Als we nu naar de functie van de samenloopregeling kijken, valt direct het verschil op: de samenloopregeling biedt bescherming tegen onbeperkte cumulatie van strafbepalingen en is daarmee het instrument om de maximumstraf te bepalen. Uiteraard leidt de vervolging als in art. 68 Sr tevens tot de bestraffing, maar "ne bis in idem" beoogt herhaalde vervolging te voorkomen.

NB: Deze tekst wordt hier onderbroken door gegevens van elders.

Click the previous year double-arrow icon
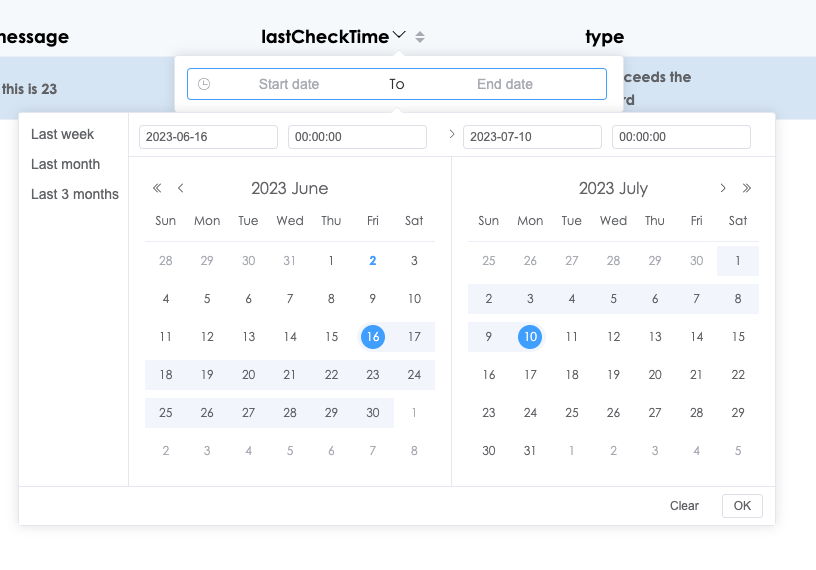Screen dimensions: 816x570 157,188
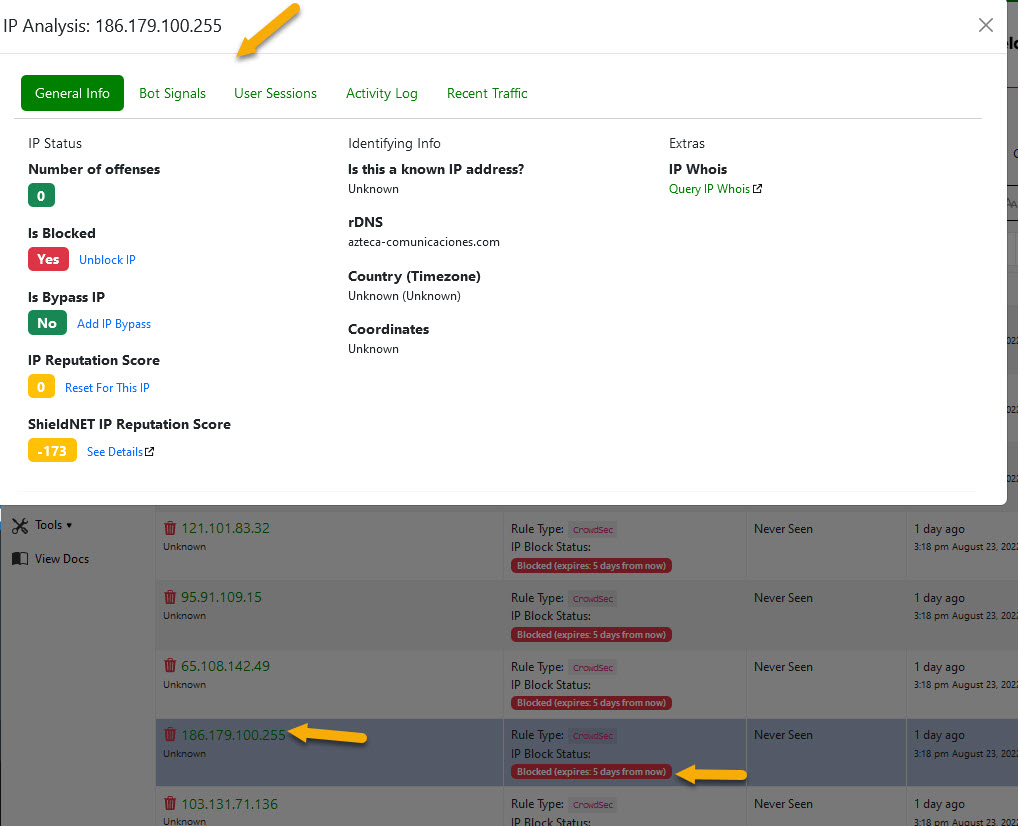The width and height of the screenshot is (1018, 826).
Task: Open the 186.179.100.255 IP address link
Action: coord(232,733)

Naar de inhoudelijke behandeling van de begrippen.

Samenloop, art. 55-63 Sr
De concursus idealis (55-56 Sr) betreft de samenloop van meerdere strafbepalingen ten aanzien van één een feit. Op grond van het absorptiestelsel vloeit uit art. 55 lid 1 Sr voort dat slechts het zwaarste strafmaximum kan worden toegepast, behoudens art. 55 lid 2 Sr : lex specialis derogat lege generali.
> één feit, meerdere strafbepalingen.

De voortgezette handeling, art. 56 Sr bepaalt dat meerdere strafbare feiten als één strafbare handeling kunnen worden aangemerkt (criterium: nauwe samenhang strafbare handelingen). Ook dan is de absorptieregeling van toepassing: bij verschil van strafbepalingen wordt de zwaarste maximumstraf opgelegd.   

Voor de concursus realis (art. 57-63 Sr) geldt, zoals hiervoor al even aangestipt, de beperkte cumulatie van strafmaxima. Bij de concursus realis is er sprake van meerdere strafbare feiten óf een herhaling hetzelfde strafbare feit,  resulterend in een schending van verschillende rechtsgoederen resp. een herhaaldelijke schending van hetzelfde rechtsgoed.
> meerdere feiten, één of meerdere strafbepalingen.

De beperkte cumulatie van hoofdstraffen houdt in, ex. art 57 lid 2 Sr, dat "het maximum van de straf bij meerdaadse samenloop, het totaal is van de hoogste straffen, doch voor zover het gevangenisstraf of hechtenis betreft, niet meer dan een derde boven het hoogste maximum bedraagt".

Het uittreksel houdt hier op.